> _Compiti_:
A. Rispondi alle domande seguenti sul testo sulla sentenza della Cassazione, segnando ogni risposta come la domanda corrispondente.
(i) Qual è il numero della sentenza e in quale data è stata depositata?
(ii) Quale articolo del codice penale punisce il reato di esercizio abusivo di una professione?
(iii) Secondo il punto b), quali caratteristiche devono avere le modalità del compimento degli atti?
B. Riprendi il testo sulla sentenza della Cassazione e proseguilo dopo l'ultima frase riportata.

> _Testo mostrato_:
☆ ☆ ☆ ☆ ☆

Con la sentenza n. 11545 depositata il 23 marzo 2012, le Sezioni Unite Penali della Corte di Cassazione hanno esteso i confini della configurabilità del reato di esercizio abusivo di una professione, punibile a norma dell’art. 348 c.p., statuendo il principio di diritto secondo cui la fattispecie penale in oggetto si materializza:

a) non solo per il compimento senza titolo, anche se posto in essere occasionalmente e gratuitamente, di atti da ritenere attribuiti in via esclusiva a una determinata professione;

b) ma anche per il compimento senza titolo di atti che, pur non attribuiti singolarmente in via esclusiva, siano univocamente individuati come di competenza specifica di una data professione. Ciò vale sul presupposto che il medesimo compimento venga realizzato con modalità tali, per continuità, onerosità e (almeno minimale) organizzazione, da creare. in assenza di chiare indicazioni diverse, le oggettive apparenze di un’attività professionale svolta da soggetto regolarmente abilitato.

☆ ☆ ☆ ☆ ☆

> _Estratto dei dati_:
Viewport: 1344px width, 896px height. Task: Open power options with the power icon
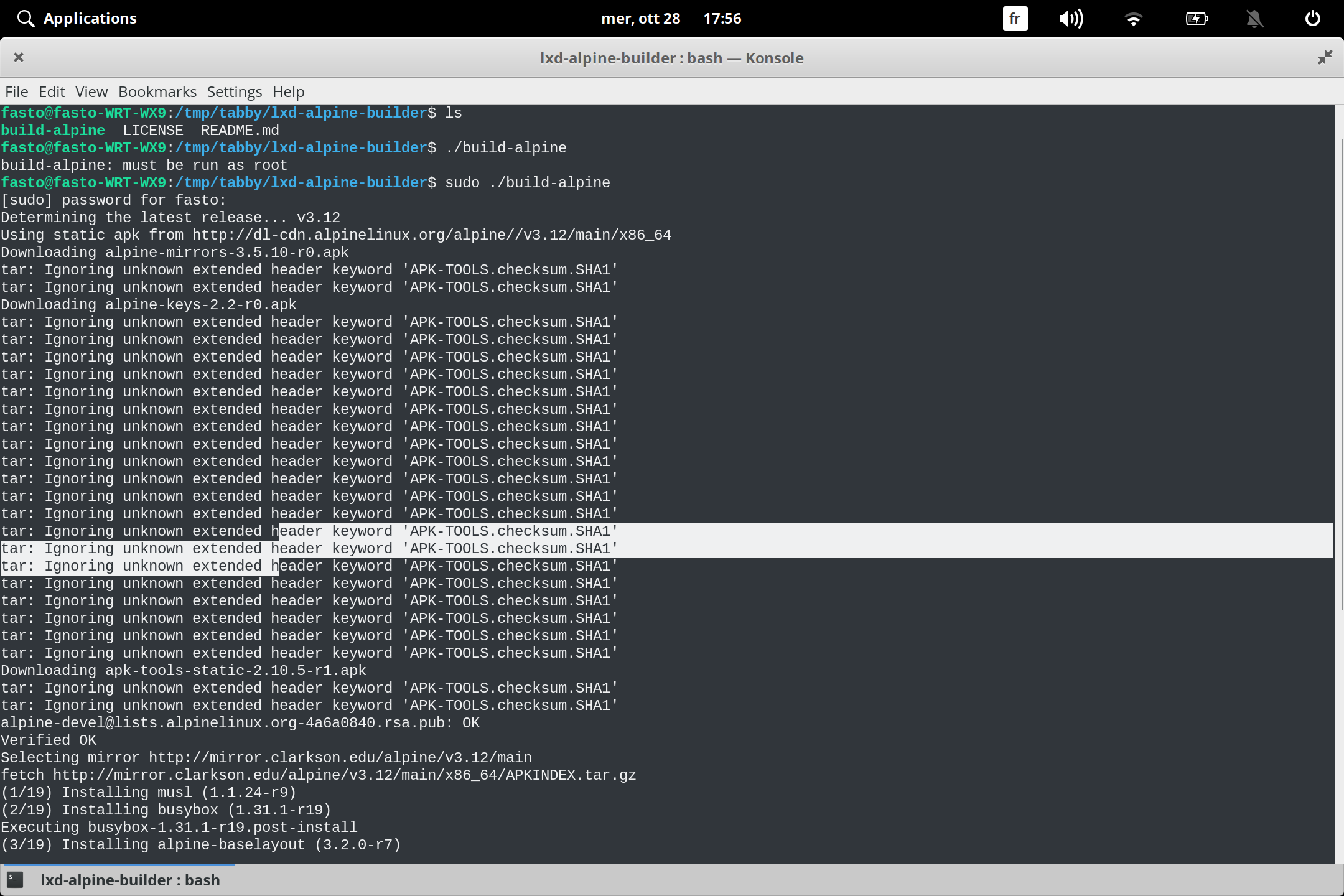(x=1313, y=18)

☆ ☆ ☆ ☆ ☆

> _Risposte in ordine_:
A.
(i) È la sentenza n. 11545, depositata il 23 marzo 2012.
(ii) Lo punisce l'art. 348 c.p.
(iii) Devono avere continuità, onerosità e (almeno minimale) organizzazione.

B.
In particolare, le attività caratteristiche degli iscritti all’Albo unico dei dottori commercialisti e degli esperti contabili di cui al D.Lgs. 139/2005, in quanto non esclusive, non determinano la consumazione di un illecito penale per il fatto stesso di essere svolte da un non iscritto all’Albo. La condotta di quest’ultimo assume rilevanza penale, integrando così gli estremi del reato di esercizio abusivo della professione di ragioniere, perito commerciale o dottore commercialista, nel momento in cui lo svolgimento delle attività caratteristiche (tenuta della contabilità aziendale, redazione delle dichiarazioni fiscali ed effettuazione dei relativi pagamenti) avvenga in modo continuativo, organizzato e retribuito, configurando l’oggettiva apparenza di un’attività professionale. Solo se il soggetto agente espliciti in modo inequivoco che egli non è munito di quella specifica abilitazione e opera in forza di altri titoli o per esperienza personale comunque acquisita, potrà dirsi assente l’elemento dell’oggettiva apparenza da cui il Collegio Supremo fa discendere la rilevanza penale della condotta.